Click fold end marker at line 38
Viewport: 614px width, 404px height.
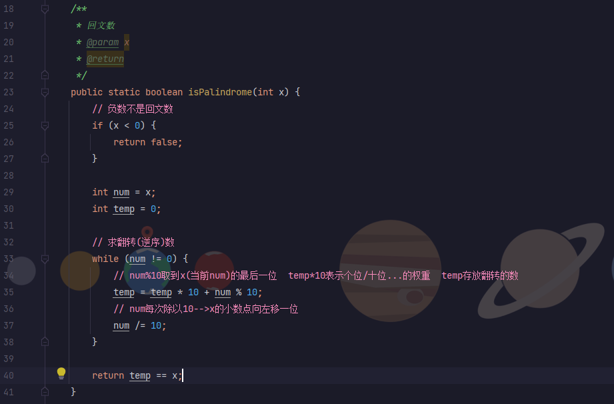(x=45, y=341)
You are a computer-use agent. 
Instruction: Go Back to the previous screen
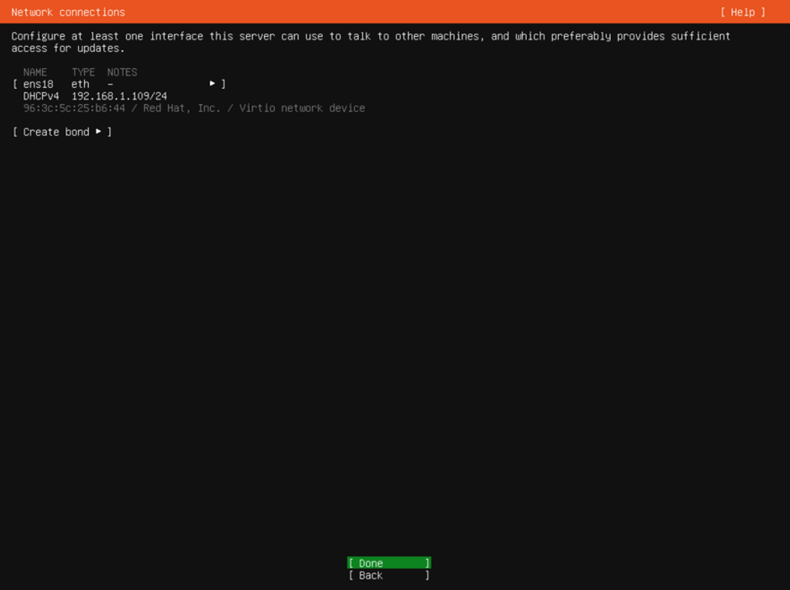click(x=388, y=576)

☆ ☆ ☆ ☆

▶ _Exercise directions_
Keeping every word as it is, write out all the data and omit the pictures.

▶ _Output of the exercise_
Click fold end marker at line 38
Viewport: 614px width, 404px height.
(x=45, y=341)
You are a computer-use agent. 
Instruction: Go Back to the previous screen
click(x=388, y=576)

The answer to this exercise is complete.